┏━━
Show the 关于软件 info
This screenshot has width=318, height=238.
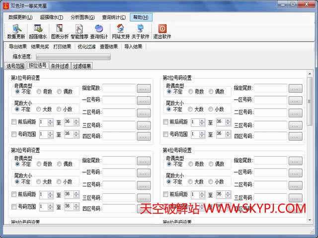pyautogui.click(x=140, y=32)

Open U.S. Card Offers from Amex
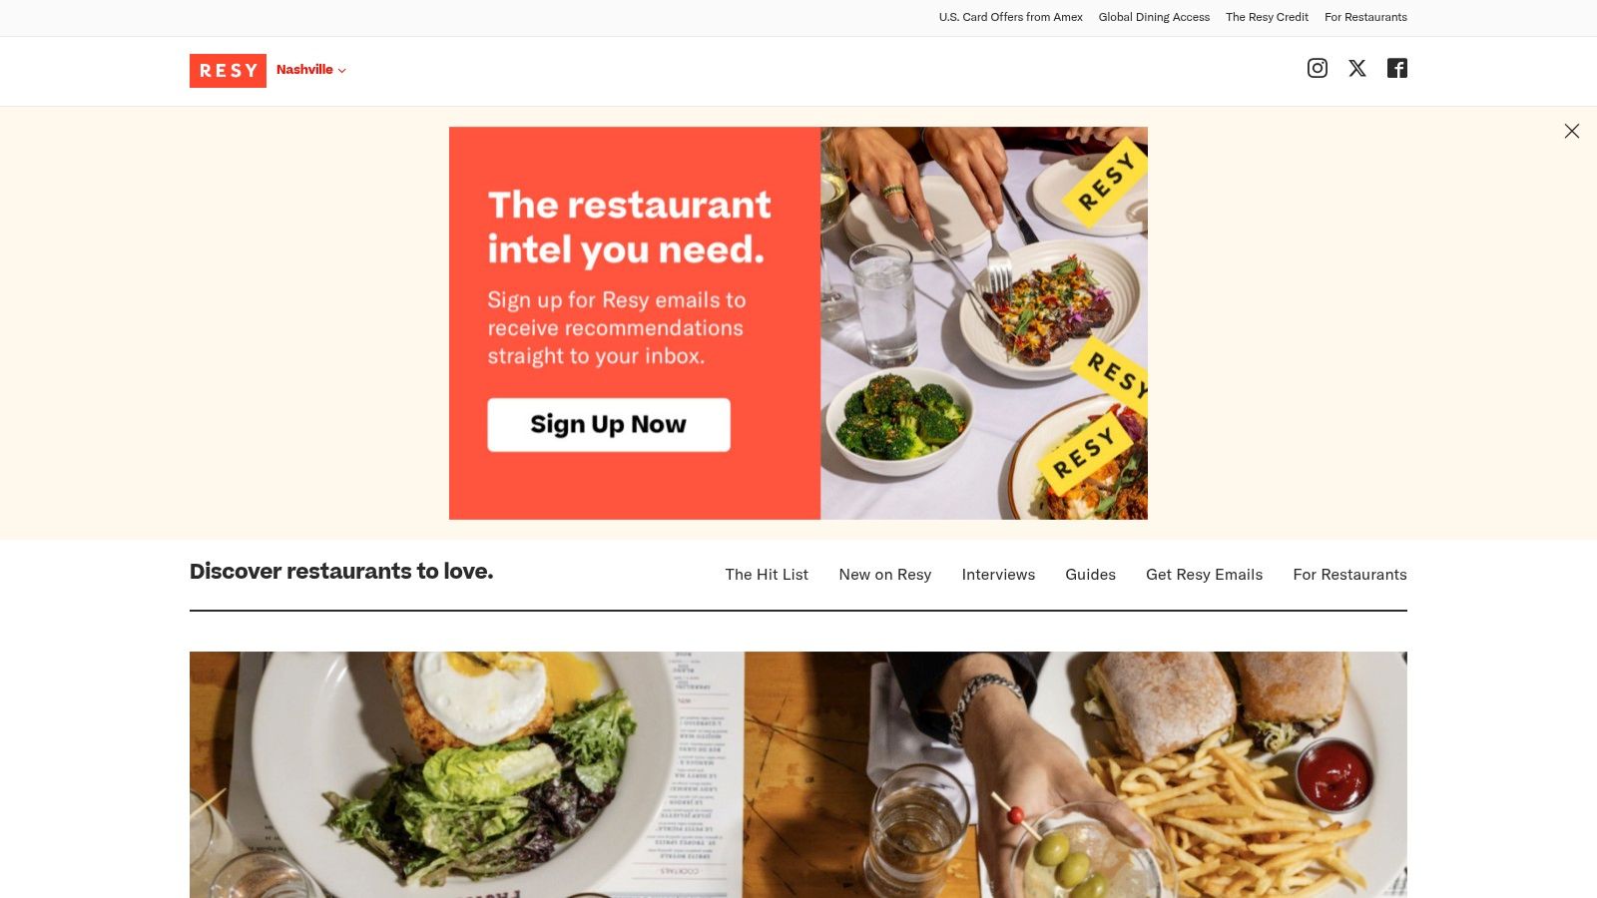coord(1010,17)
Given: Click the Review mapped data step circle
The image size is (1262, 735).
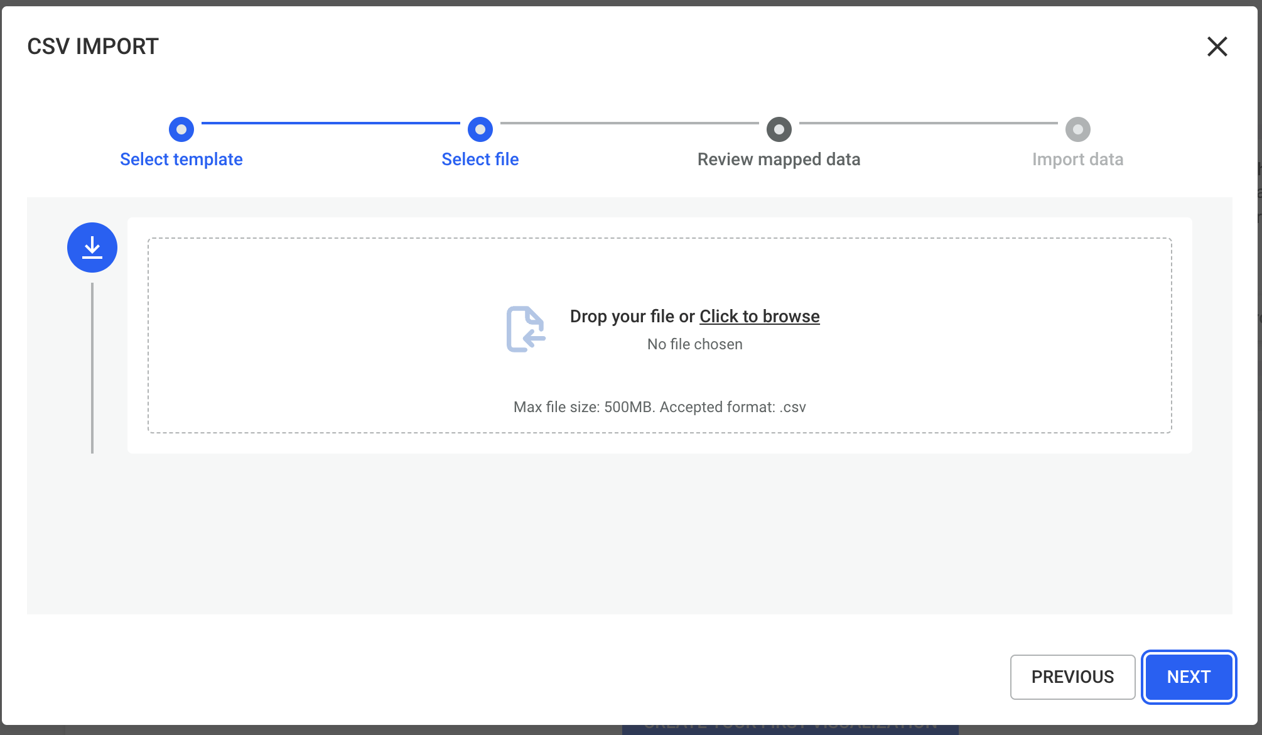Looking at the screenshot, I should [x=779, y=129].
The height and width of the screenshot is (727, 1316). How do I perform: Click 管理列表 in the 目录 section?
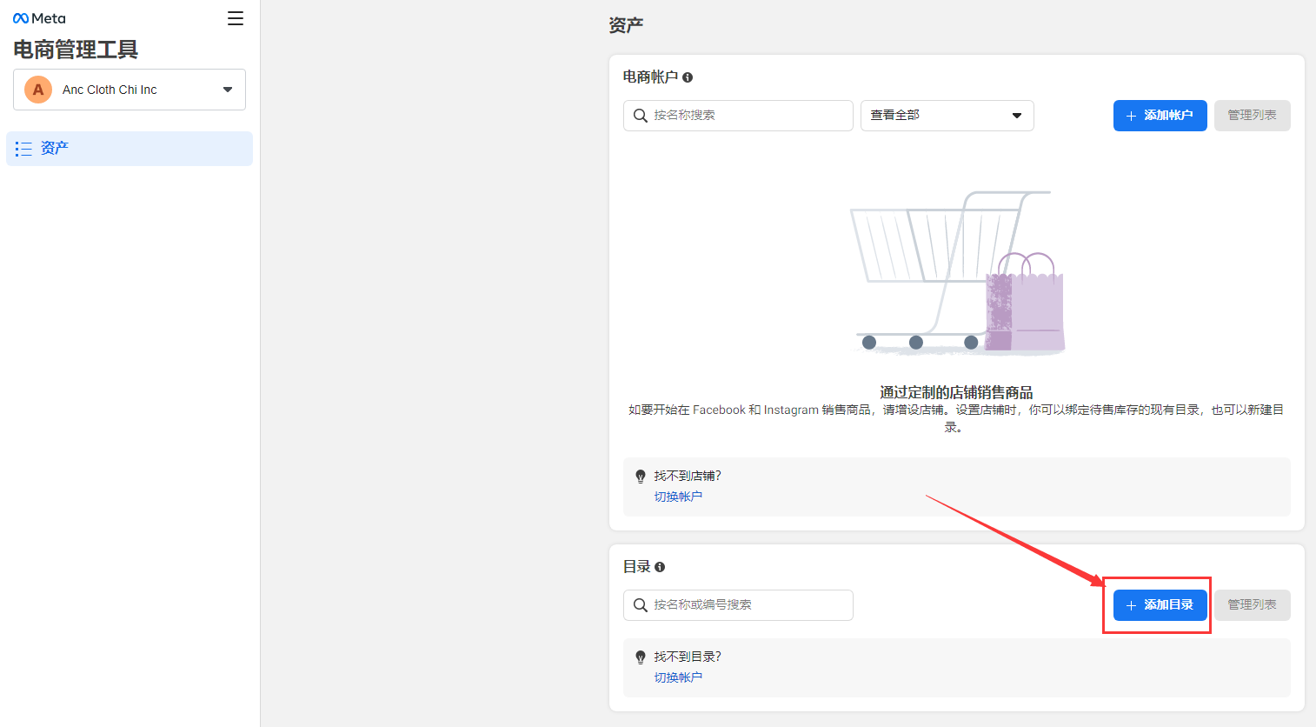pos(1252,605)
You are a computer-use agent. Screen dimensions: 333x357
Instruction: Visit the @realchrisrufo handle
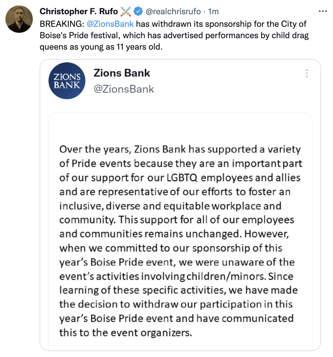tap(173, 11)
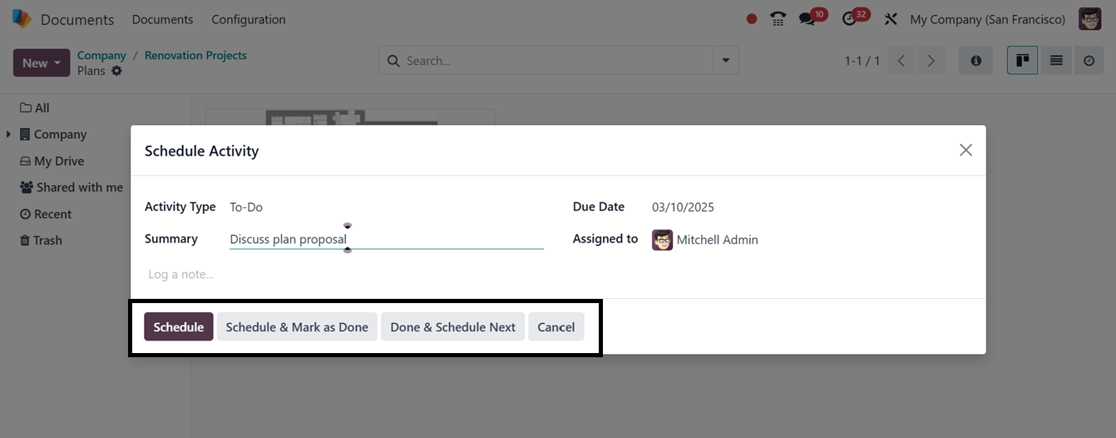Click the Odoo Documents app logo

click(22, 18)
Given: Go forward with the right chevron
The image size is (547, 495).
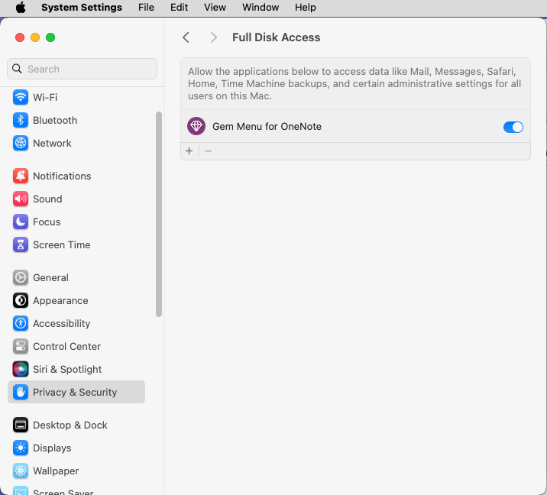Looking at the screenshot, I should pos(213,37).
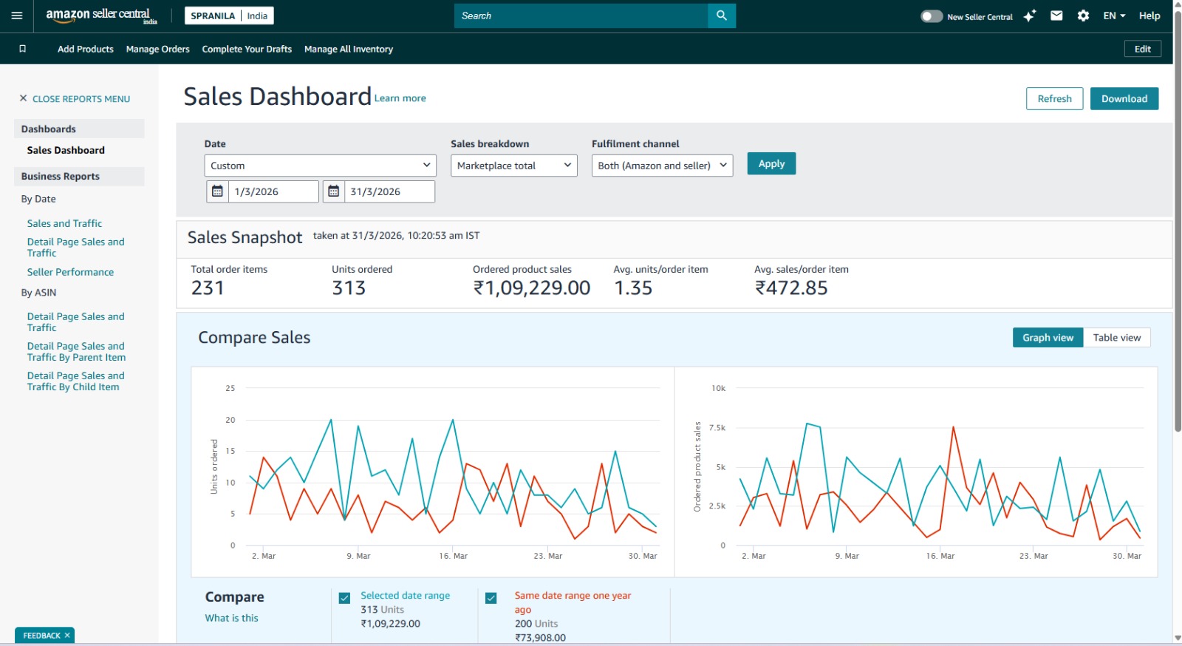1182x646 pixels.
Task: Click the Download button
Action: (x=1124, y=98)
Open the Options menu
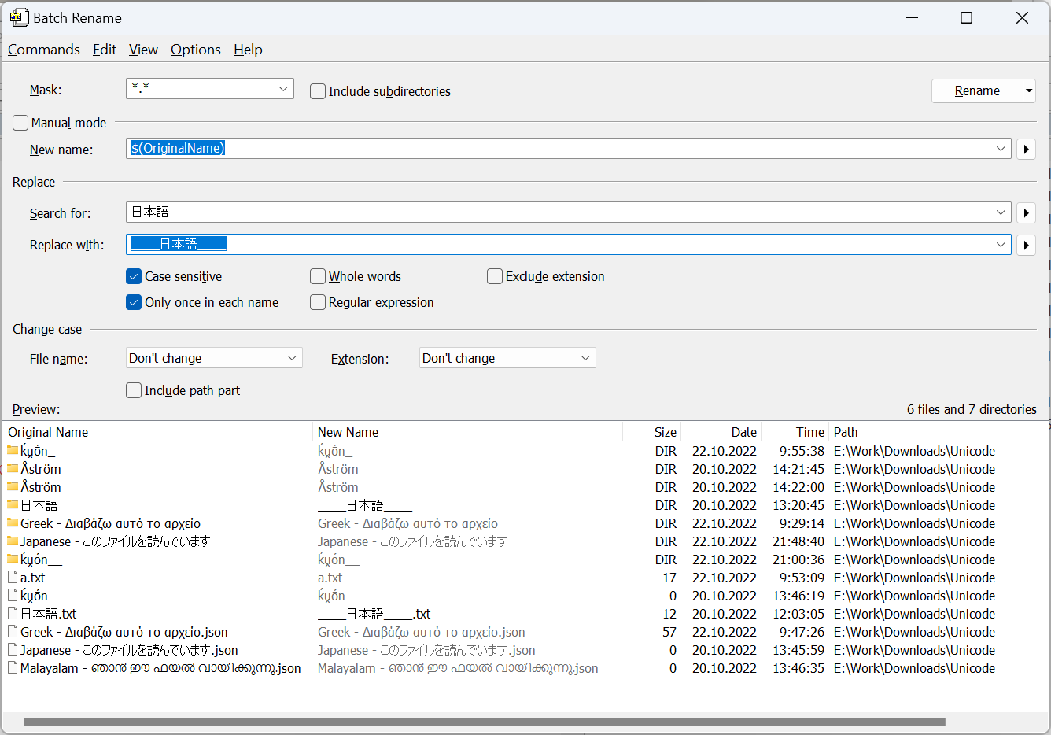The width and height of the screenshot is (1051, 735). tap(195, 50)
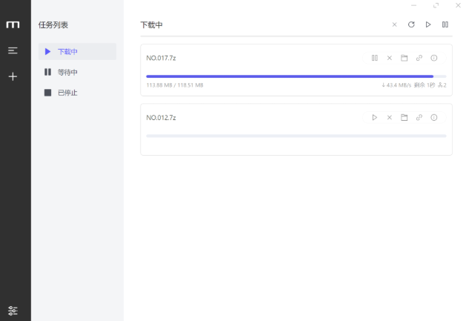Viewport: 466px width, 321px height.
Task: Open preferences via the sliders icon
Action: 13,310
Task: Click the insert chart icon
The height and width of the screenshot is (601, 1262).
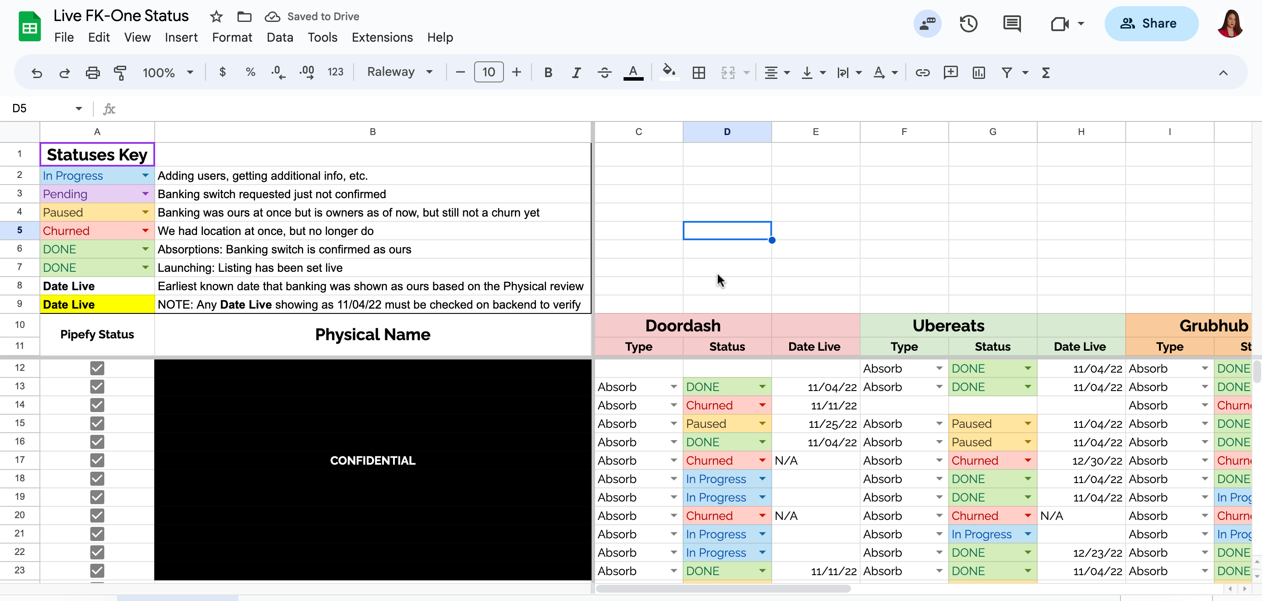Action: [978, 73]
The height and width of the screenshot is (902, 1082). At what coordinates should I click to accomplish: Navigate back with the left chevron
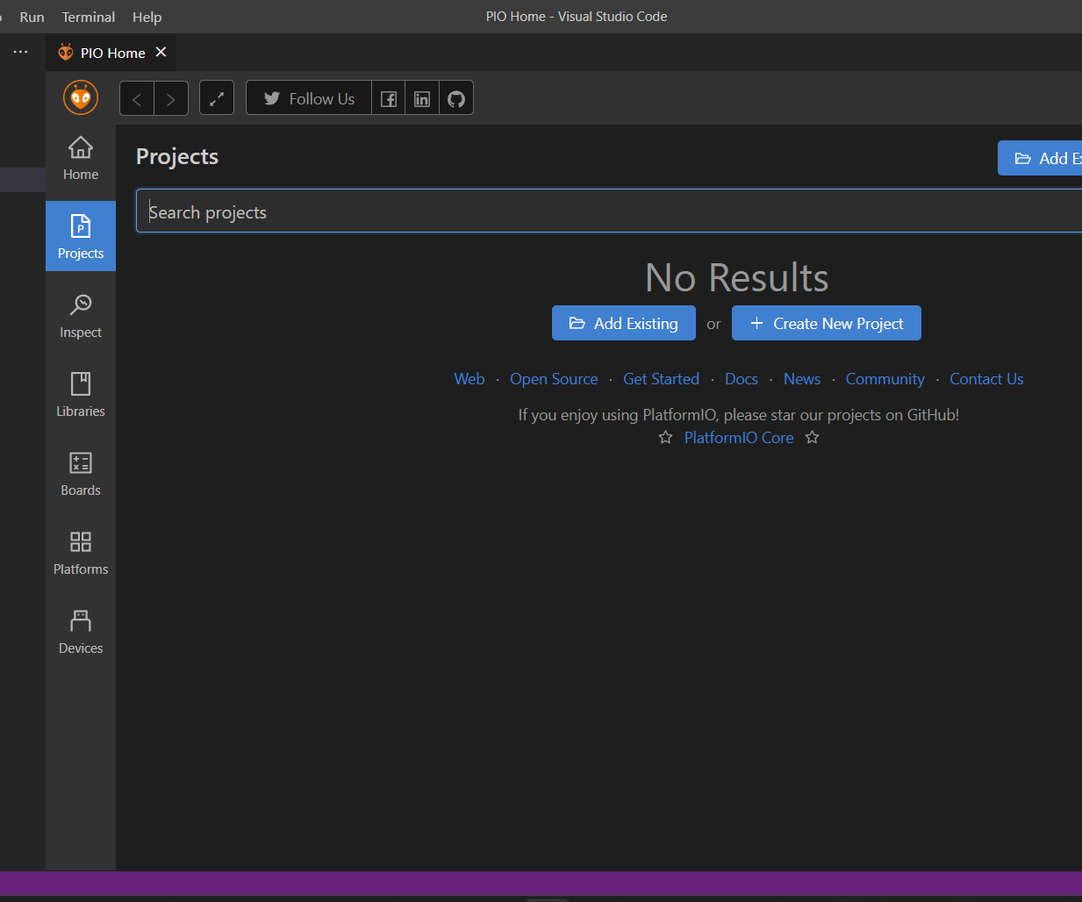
┗━━
Put every line of the records above into a JSON list of strings, one string per line, skipping blank lines and leaving out the pictures.

### COMPLETED EXERCISE
[
  "Show the 关于软件 info",
  "This screenshot has width=318, height=238.",
  "pyautogui.click(x=140, y=32)",
  "Open U.S. Card Offers from Amex",
  "coord(1010,17)",
  "Given: Click the Review mapped data step circle",
  "The image size is (1262, 735).",
  "Looking at the screenshot, I should [x=779, y=129].",
  "The height and width of the screenshot is (727, 1316). How do I perform: Click 管理列表 in the 目录 section?",
  "pos(1252,605)",
  "You are a computer-use agent. Screen dimensions: 333x357",
  "Instruction: Visit the @realchrisrufo handle",
  "tap(173, 11)",
  "Click the Odoo Documents app logo",
  "click(22, 18)",
  "Given: Go forward with the right chevron",
  "The image size is (547, 495).",
  "Looking at the screenshot, I should pos(213,37).",
  "1182x646 pixels.",
  "Task: Click the Download button",
  "Action: (x=1124, y=98)",
  "Open the Options menu",
  "The width and height of the screenshot is (1051, 735). tap(195, 50)",
  "Viewport: 466px width, 321px height.",
  "Task: Open preferences via the sliders icon",
  "Action: 13,310",
  "Task: Click the insert chart icon",
  "The height and width of the screenshot is (601, 1262).",
  "Action: [978, 73]",
  "The height and width of the screenshot is (902, 1082). At what coordinates should I click to accomplish: Navigate back with the left chevron"
]